Falsification-first reliability testing for AI systems: perturb inputs, preserve replayable evidence, diff reliability across model changes.
Project description
FalsifyAI
FalsifyAI catches LLM regressions by perturbing inputs, preserving replayable evidence, and diffing reliability across model changes.
Accuracy benchmarks measure correctness. FalsifyAI measures reliability under pressure.
Under the hood, it is a reliability evidence system for stochastic software.

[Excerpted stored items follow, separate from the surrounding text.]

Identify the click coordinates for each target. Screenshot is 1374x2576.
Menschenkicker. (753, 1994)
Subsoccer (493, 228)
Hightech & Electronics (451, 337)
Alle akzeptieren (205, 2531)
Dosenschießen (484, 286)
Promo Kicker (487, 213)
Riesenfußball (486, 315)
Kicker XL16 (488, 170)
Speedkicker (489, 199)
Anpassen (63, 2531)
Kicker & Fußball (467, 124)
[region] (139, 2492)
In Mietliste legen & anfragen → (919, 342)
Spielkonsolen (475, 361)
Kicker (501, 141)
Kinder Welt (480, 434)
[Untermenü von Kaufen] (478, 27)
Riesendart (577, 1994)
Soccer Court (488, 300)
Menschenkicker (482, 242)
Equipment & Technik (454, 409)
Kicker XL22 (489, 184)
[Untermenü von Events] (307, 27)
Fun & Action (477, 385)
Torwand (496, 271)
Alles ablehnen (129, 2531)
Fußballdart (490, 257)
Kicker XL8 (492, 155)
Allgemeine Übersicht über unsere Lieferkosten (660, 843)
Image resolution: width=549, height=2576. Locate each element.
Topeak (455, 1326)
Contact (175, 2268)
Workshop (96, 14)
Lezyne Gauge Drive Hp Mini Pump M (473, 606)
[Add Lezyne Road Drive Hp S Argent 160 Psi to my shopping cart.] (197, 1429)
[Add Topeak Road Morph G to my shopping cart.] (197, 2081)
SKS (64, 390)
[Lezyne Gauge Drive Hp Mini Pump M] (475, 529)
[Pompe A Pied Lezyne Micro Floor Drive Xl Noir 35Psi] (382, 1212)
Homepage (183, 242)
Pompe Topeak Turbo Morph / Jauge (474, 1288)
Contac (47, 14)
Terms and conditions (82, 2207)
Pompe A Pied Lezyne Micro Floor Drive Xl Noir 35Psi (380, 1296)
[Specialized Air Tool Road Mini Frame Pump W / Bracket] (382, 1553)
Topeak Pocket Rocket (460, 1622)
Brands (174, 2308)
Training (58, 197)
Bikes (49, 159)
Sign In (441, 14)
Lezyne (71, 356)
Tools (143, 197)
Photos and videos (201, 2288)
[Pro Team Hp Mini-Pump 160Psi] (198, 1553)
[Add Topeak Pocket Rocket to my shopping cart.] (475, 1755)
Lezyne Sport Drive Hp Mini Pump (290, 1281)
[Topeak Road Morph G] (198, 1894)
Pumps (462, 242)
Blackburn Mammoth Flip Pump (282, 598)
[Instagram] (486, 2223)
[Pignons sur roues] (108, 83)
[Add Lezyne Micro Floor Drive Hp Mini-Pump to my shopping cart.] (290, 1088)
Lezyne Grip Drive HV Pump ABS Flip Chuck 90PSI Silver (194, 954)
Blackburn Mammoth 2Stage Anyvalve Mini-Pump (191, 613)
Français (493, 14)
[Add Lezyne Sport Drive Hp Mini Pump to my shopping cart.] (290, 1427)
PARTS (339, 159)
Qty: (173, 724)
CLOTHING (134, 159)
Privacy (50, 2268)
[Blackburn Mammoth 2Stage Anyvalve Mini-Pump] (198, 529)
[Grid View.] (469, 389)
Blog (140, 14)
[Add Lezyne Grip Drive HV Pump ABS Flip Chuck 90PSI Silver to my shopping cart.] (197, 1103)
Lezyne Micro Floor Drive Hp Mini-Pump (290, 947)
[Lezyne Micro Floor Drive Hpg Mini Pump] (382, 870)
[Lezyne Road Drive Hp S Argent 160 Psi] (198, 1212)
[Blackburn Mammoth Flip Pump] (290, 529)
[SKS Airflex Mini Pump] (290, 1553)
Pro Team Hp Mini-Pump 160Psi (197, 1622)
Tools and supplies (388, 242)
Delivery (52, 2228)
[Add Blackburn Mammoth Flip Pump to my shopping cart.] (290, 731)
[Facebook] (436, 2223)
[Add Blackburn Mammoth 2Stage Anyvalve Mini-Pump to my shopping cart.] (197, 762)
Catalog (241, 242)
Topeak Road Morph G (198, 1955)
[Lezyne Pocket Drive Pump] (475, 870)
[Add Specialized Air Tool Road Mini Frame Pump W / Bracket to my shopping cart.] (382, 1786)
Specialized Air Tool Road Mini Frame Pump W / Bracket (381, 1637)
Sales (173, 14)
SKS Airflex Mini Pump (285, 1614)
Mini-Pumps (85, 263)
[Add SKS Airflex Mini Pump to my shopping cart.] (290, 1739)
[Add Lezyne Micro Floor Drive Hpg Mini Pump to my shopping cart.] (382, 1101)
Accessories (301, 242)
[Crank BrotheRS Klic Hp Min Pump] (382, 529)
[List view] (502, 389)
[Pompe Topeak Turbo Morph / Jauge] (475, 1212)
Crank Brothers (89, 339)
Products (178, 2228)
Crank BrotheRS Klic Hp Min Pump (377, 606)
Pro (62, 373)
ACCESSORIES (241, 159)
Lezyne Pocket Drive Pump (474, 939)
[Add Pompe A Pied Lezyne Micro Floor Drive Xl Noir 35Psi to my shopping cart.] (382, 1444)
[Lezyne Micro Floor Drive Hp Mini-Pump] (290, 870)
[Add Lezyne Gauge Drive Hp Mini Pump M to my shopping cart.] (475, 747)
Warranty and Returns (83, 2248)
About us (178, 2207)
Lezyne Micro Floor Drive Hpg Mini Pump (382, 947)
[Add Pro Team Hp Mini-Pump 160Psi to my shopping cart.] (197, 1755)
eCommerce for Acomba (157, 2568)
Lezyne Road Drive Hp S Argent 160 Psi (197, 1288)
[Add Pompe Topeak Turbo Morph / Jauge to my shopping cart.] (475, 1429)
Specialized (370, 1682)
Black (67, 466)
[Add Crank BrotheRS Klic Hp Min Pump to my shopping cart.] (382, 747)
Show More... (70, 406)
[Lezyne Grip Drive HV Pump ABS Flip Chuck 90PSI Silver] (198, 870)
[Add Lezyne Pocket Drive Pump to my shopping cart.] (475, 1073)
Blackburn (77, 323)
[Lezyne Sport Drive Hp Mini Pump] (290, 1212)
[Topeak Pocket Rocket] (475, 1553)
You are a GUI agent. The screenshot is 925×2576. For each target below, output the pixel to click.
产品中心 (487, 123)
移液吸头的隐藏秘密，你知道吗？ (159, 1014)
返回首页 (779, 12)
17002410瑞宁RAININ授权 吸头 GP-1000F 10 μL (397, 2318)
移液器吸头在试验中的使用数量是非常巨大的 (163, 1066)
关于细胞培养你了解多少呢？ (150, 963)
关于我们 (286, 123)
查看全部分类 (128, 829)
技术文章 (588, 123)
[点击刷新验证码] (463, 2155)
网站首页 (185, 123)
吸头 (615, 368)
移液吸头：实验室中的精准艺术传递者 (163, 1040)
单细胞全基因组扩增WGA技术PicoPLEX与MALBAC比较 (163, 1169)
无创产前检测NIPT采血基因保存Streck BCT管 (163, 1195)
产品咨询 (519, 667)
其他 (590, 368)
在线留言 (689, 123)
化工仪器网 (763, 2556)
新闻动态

Status: 0.1.0 — Phase 0 MVP. Stable enough to use; spec language and verdict semantics are locked for the 0.1.x line.
pip install falsifyai
For the semantic_equivalence invariant (pulls PyTorch, ~1GB):
pip install "falsifyai[semantic]"
You upgraded your model. Did anything break?
Most LLM evals tell you the new model passes its accuracy benchmark. That's not the same as "the new model behaves like the old one under the same kinds of pressure your users will put on it." FalsifyAI catches the gap.
The investigation takes three commands. Five minutes. One terminal.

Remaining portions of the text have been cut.